Am 07.11.2016 um 01:14 schrieb Gavin Lambert:
On 6/11/2016 21:30, Klemens Morgenstern wrote:
The core of my proposal is to keep attributes separate from arguments (granted, this was not explicitly mentioned before.) [...] That is because it is one of the three launch functions, but their are actually quite clearly defined. You either pass a known type that will be intepreted as some property (i.e. std::string->args) or you pass a property directly, i.e. args+="Value". That is quite clear, but it is extensible, hence the list of actually allowed types are written in the reference at the properties, not in a central list.
I think perhaps the request is to remove the magic inferring of purpose for external argument types (eg. that passing a std::string represents an argument... sometimes) in favour of making this explicit (arguments can only be passed via "args", either constructed inline or prepared beforehand and passed in.

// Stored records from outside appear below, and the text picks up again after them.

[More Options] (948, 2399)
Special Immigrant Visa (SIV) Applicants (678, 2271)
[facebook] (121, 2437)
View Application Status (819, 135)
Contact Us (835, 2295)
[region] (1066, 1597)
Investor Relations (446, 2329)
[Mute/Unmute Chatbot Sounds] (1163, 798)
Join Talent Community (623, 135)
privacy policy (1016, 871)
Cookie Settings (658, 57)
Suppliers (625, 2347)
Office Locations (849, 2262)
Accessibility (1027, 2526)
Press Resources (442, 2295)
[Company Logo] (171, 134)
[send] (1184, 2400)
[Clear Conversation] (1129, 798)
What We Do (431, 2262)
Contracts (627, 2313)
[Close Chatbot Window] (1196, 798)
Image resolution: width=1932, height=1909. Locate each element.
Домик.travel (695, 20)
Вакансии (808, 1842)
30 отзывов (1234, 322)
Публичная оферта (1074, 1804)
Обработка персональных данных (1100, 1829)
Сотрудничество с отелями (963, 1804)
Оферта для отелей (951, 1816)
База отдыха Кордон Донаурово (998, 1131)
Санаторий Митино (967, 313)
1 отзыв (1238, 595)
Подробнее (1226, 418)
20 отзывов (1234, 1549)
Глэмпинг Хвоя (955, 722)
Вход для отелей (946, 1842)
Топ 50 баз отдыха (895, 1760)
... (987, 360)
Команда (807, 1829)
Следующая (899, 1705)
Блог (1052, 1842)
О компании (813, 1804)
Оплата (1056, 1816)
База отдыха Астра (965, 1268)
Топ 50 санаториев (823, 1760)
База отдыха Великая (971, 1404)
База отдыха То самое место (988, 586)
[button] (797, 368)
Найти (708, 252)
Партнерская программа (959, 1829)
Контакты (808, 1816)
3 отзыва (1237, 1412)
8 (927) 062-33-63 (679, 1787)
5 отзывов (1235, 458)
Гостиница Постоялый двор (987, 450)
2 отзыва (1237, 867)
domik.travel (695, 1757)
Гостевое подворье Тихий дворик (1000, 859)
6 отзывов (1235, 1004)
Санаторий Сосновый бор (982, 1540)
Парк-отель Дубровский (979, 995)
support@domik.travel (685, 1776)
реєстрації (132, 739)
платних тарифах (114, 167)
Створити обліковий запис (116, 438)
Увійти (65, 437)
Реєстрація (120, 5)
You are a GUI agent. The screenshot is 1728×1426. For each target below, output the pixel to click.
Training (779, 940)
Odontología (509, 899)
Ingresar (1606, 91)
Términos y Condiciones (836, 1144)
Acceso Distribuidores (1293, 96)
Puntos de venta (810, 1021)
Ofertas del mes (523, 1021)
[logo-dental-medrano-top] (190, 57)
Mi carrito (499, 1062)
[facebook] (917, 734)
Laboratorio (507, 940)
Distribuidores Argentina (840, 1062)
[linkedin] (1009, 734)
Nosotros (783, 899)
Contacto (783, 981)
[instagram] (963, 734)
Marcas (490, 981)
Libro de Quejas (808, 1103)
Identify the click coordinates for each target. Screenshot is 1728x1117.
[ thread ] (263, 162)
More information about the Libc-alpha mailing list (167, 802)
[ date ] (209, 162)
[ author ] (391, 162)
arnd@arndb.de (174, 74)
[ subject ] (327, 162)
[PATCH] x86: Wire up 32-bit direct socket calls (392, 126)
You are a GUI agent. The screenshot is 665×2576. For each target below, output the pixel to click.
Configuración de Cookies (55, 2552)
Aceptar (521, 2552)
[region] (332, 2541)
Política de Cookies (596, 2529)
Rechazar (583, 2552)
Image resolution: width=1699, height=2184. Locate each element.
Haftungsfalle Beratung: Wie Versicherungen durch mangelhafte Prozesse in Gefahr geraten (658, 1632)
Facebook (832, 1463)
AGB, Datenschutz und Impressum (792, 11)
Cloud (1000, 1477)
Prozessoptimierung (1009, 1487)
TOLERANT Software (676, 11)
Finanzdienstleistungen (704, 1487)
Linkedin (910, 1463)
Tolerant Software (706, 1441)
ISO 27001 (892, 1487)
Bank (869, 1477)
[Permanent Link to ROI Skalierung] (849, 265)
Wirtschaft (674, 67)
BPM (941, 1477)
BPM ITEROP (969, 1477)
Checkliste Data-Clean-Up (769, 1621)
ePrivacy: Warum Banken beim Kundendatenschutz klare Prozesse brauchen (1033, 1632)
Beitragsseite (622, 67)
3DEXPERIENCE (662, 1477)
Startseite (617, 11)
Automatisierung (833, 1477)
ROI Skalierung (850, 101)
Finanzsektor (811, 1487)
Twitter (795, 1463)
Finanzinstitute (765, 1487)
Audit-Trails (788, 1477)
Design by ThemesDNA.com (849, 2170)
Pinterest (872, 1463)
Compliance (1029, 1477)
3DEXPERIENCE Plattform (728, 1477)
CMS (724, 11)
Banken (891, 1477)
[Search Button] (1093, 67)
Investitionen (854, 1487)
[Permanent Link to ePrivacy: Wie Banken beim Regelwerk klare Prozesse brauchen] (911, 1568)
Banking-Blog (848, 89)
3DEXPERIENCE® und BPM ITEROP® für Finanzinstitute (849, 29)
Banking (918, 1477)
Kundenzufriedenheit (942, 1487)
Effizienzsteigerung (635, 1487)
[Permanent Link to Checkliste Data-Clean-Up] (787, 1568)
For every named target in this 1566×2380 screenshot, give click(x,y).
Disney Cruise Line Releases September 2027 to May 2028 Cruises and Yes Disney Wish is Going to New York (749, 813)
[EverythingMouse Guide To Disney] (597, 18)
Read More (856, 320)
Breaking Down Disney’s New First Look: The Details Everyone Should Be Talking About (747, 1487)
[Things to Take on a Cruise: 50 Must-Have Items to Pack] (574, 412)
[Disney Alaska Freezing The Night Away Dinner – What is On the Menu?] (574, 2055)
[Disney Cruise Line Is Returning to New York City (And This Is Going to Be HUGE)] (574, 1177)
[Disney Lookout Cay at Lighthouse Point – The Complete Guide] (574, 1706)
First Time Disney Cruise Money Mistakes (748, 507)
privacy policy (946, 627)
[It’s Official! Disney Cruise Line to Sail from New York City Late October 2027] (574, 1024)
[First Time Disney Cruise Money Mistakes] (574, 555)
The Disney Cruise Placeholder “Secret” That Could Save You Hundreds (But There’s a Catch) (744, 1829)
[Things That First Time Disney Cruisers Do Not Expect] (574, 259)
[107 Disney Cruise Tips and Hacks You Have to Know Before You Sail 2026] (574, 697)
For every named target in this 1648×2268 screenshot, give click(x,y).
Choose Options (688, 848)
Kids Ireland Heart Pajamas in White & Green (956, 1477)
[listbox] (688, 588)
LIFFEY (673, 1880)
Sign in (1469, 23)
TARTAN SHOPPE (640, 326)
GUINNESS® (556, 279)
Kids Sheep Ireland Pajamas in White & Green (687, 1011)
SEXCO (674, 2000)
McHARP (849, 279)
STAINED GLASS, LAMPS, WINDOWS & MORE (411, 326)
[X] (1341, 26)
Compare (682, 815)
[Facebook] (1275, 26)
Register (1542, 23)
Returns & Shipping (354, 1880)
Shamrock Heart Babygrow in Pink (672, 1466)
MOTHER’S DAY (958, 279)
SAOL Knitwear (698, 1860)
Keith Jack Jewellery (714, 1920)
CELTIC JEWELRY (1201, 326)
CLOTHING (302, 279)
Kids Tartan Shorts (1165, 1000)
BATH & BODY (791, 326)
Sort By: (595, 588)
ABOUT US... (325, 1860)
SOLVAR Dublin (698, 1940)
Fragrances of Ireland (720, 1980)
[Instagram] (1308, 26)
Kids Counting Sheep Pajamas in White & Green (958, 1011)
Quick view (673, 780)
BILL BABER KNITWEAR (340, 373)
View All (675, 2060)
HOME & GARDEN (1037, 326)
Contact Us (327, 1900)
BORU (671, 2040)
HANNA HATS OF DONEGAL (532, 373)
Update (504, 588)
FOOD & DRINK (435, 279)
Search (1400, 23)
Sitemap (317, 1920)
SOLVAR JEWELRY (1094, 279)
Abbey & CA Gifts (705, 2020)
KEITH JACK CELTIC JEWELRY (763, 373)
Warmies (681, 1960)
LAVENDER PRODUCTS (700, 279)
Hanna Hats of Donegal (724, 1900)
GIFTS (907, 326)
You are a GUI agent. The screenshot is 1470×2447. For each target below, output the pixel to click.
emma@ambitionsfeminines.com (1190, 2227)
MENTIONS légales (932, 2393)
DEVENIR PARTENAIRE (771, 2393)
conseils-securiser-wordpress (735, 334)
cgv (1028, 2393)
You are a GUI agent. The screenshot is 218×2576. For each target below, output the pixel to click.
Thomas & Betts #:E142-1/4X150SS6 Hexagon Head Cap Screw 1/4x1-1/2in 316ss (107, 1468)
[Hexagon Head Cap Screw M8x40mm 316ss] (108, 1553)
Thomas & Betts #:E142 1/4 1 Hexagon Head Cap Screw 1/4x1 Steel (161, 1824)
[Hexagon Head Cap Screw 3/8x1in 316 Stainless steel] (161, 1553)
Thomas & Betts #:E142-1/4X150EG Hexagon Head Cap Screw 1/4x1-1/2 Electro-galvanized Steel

I didn't understand it that way, especially since he Bjorn mentioned boost::thread. I'm a bit tired of this discussion, and Boris explained very well, why the initializers-approach was chosen. As far as I understand it he considers everything but args as attributes and wants them all crammed into one type (or something like that) which would be a horrific mess. I should know, I tried to build somethinke like that (based on boost.process), just two ours ago - it doesn't work for a proper process library, there are just too many properties to a process. Also the "sometimes" is clearly defined: the first string if not after an exe initializer will be interpreted as the argument for exe - unless there's only one, then it's a cmd.
By extension, probably the only types that the launch functions should accept are the explicit "named parameters" helper types defined in Boost.Process (or compatible extensions). That's what boost.process 0.5 did, I extended that (in an also - theorectically - extensible way), because I really like this syntax:
bp::system("gcc","--version"); while this would look sort of overdone in the same context: bp::system(exe="gcc", args={"--version"}); This would also require additional explicit arguments, which are completely unnecessary, since the type can only be used in one way, those would be: group, asio::yield_context and asio::io_service.
This might be slightly annoying in the case of the child process executable path, though. I don't know whether it'd be worthwhile making an exception for that case or not.
I don't understand the problem with allowing both in the first place, but you're mentioning why I added that feature. So why only for the exe?